By Rachel Kimpton
The warm welcome of family-friendly programming grows all the more enticing as winter creeps its way closer. November is always a busy time at the Walker, especially with the recently commenced performing arts season. This month’s Free First Saturday was no exception. Families flocked in to illuminate their Saturday, basking in the glow of visiting artist Laurie Anderson and experimenting with light, reflection, and inventing.
The morning started off by investigating and playing tricks with light via activities designed by artist Margaret Pezalla Granlund. In the Art Lab, kaleidoscopes of all shapes and sizes beckoned from tables, inviting curious hands and minds to pick them up and peer inside. Each turn of the kaleidoscope showed something different – a thousand pairs of laughing eyes, a thousand loving mothers, or a brief sneak peek at reality interspersed with a thousand tiny polygons.

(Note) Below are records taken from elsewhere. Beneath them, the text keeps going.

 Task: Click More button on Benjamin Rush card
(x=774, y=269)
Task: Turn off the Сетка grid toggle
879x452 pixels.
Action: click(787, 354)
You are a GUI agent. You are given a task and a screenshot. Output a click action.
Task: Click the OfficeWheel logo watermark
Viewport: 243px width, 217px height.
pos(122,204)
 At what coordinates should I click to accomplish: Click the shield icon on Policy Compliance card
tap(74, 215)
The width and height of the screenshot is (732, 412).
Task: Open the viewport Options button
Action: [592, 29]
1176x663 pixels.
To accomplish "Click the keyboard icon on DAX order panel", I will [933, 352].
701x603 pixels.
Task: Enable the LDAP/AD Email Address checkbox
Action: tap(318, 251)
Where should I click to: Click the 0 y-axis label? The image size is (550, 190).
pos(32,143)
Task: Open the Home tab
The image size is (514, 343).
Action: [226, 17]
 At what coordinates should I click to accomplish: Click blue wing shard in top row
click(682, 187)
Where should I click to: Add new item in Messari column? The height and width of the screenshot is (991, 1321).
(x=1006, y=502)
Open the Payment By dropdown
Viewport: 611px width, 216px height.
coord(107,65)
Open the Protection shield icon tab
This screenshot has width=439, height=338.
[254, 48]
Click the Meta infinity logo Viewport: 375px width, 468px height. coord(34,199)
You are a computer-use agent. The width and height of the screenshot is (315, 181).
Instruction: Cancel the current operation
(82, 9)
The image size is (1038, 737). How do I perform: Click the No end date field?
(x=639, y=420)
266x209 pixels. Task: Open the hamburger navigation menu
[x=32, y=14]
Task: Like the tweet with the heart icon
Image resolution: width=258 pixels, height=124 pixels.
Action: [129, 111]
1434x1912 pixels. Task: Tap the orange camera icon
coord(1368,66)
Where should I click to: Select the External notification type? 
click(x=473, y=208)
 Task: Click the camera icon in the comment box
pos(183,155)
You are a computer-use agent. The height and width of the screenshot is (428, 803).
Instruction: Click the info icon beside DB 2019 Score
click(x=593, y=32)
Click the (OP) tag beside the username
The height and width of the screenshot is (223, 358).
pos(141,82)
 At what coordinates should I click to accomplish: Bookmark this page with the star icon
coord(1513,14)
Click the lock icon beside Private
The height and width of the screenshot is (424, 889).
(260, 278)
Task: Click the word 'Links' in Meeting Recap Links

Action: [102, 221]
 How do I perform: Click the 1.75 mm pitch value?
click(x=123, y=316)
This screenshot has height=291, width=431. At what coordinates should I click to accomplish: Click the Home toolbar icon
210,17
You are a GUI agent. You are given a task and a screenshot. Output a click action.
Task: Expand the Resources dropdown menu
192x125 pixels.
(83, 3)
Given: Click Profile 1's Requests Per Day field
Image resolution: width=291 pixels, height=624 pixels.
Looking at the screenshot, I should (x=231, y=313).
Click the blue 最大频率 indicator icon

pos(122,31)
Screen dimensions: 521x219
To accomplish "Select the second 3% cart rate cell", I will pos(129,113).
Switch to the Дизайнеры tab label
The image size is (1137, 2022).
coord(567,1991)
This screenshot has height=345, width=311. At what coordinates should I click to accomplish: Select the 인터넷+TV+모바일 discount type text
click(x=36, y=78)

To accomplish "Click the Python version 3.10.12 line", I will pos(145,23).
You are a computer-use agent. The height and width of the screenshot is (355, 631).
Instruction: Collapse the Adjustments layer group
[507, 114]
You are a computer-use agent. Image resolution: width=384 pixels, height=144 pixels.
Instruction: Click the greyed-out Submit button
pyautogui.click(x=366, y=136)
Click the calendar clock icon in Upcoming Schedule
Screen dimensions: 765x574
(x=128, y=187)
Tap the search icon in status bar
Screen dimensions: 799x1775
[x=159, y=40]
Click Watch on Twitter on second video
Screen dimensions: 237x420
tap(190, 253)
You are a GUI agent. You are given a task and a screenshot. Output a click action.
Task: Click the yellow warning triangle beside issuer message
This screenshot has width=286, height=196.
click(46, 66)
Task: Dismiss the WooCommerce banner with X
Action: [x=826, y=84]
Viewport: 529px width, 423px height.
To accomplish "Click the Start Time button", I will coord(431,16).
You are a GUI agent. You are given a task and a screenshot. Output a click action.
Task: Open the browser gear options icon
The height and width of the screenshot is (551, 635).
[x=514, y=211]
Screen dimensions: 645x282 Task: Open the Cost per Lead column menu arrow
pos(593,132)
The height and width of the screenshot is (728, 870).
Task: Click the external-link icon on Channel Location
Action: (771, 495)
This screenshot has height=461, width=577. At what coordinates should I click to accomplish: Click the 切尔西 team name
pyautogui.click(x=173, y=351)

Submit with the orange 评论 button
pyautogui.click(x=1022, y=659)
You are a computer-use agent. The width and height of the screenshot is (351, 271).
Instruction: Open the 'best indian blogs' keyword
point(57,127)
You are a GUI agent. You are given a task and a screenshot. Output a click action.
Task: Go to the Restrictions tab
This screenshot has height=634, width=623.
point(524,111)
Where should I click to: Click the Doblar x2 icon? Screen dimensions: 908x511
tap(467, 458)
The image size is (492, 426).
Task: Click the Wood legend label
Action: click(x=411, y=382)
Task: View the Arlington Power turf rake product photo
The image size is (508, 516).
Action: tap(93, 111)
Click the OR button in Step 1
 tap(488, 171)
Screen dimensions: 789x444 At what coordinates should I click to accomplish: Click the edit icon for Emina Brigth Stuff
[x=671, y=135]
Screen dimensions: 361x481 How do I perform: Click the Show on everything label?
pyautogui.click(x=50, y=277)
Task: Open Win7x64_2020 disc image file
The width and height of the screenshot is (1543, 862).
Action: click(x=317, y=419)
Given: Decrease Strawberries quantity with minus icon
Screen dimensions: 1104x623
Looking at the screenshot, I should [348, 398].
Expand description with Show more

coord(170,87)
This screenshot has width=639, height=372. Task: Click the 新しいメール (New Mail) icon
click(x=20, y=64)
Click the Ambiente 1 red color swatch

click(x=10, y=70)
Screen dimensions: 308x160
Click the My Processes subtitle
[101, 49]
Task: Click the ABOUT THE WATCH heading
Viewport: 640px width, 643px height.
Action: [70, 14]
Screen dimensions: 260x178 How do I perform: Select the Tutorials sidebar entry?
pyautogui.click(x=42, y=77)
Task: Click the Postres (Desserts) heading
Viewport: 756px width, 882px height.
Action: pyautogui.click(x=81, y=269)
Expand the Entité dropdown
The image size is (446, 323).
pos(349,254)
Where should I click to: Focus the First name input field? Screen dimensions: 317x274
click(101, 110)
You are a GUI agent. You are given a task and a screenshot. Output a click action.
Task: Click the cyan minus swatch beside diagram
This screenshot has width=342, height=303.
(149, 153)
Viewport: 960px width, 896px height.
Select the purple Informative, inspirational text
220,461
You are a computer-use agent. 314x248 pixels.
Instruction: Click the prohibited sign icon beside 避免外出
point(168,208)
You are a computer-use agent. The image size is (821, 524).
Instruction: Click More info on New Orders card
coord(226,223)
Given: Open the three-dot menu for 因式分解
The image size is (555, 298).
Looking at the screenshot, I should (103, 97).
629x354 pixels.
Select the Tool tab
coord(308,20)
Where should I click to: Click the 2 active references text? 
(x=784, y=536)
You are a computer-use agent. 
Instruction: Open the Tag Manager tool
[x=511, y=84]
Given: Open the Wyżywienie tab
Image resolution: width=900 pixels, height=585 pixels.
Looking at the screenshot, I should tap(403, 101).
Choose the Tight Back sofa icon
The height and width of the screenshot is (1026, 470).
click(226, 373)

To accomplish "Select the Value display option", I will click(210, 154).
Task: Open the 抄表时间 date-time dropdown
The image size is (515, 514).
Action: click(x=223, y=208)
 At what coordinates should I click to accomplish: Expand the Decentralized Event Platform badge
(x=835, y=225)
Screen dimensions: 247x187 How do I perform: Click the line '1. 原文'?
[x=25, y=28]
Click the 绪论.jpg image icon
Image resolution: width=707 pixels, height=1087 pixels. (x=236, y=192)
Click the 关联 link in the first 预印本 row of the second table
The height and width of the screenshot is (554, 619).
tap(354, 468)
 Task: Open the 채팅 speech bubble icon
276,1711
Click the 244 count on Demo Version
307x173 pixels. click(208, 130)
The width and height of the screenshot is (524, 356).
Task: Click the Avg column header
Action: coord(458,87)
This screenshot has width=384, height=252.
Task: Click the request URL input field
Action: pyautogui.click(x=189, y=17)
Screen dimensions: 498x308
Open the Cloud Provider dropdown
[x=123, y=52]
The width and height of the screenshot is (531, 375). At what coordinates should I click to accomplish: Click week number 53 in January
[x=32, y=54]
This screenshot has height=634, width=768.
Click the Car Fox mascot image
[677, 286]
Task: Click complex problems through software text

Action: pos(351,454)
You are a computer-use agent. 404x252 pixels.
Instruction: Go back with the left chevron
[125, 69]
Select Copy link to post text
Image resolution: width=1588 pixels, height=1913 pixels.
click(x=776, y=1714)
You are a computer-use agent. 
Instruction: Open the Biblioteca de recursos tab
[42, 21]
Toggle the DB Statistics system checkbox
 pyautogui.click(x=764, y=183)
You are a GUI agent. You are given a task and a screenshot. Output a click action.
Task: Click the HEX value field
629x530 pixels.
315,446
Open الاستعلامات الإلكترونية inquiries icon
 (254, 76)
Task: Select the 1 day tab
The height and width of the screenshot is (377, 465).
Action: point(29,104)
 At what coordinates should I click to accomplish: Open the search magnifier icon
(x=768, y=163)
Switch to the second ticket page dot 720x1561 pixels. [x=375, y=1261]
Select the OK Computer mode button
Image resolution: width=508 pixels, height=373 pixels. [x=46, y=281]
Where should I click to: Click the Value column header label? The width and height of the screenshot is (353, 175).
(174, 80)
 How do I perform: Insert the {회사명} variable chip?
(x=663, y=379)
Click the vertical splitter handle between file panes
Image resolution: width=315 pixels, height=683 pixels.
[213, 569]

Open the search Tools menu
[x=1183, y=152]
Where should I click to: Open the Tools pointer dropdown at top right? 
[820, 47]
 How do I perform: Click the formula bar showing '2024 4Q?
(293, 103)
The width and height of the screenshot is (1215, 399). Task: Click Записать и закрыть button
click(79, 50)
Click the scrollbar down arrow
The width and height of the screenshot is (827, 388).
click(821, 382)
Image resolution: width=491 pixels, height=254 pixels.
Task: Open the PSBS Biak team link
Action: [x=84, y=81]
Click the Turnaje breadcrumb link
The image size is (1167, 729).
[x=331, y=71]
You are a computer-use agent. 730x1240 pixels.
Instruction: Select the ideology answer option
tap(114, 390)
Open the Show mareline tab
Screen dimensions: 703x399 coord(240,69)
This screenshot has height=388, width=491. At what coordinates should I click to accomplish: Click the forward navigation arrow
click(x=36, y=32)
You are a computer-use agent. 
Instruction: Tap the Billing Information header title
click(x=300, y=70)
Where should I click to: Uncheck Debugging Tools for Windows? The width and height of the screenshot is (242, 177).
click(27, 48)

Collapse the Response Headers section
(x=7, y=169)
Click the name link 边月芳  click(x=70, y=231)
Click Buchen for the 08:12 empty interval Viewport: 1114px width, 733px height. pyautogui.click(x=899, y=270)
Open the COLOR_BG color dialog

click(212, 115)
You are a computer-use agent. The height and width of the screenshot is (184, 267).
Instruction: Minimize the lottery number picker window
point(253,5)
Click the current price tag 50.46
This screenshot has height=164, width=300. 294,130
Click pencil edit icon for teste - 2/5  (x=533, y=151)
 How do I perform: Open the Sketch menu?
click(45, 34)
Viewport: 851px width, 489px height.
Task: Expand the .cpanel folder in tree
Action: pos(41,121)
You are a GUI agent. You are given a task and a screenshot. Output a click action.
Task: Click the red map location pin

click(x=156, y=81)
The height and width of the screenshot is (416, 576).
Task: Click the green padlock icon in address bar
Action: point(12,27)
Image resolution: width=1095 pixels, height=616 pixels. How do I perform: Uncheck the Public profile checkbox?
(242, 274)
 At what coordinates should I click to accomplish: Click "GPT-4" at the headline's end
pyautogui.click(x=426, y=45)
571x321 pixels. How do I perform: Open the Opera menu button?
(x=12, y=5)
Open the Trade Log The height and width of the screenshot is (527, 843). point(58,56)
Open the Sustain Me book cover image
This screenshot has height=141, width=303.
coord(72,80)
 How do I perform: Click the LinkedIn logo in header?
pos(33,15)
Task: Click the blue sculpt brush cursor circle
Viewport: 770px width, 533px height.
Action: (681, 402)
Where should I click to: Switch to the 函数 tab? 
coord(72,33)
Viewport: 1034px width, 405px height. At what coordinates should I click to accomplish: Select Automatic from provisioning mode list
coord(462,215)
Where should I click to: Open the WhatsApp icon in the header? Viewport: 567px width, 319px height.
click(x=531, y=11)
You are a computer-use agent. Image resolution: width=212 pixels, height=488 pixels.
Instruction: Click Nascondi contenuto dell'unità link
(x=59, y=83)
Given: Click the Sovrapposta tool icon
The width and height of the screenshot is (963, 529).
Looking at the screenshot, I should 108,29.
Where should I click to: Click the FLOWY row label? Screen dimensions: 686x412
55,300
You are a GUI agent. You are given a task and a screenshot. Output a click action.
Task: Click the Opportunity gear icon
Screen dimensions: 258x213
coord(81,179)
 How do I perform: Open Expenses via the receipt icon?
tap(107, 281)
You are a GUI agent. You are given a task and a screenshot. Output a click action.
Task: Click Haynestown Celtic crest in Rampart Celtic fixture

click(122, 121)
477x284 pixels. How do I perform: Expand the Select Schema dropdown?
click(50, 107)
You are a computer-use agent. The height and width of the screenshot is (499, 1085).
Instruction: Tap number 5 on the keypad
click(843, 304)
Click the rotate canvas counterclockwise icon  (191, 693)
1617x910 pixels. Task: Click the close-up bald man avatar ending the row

If the kaleidoscopes were too dazzling, a simpler approach came in the form of two free-standing mirrors and an assortment of small objects. This seemed better suited for our youngest crowd members. With a slight tilt of one mirror, an infinite loop of images appeared, creating millions of apples or blocks or candles that faded into obscurity. The eyes of a child would narrow, and their tiny gears would start to turn. This garnered shared smiles of excitement and endearing gazes between parents. For the older kids brave enough to venture into the dark (some alone, some gingerly holding onto their taller guides), a forest of hidden secrets awaited that could only be revealed through the power of light. By placing the tiny LED against one’s temple and oscillating the finger to which it was attached, visitors were pleasantly surprised when shapes of leaves, trees, squirrels, and birds revealed themselves in the dark curtained tunnel.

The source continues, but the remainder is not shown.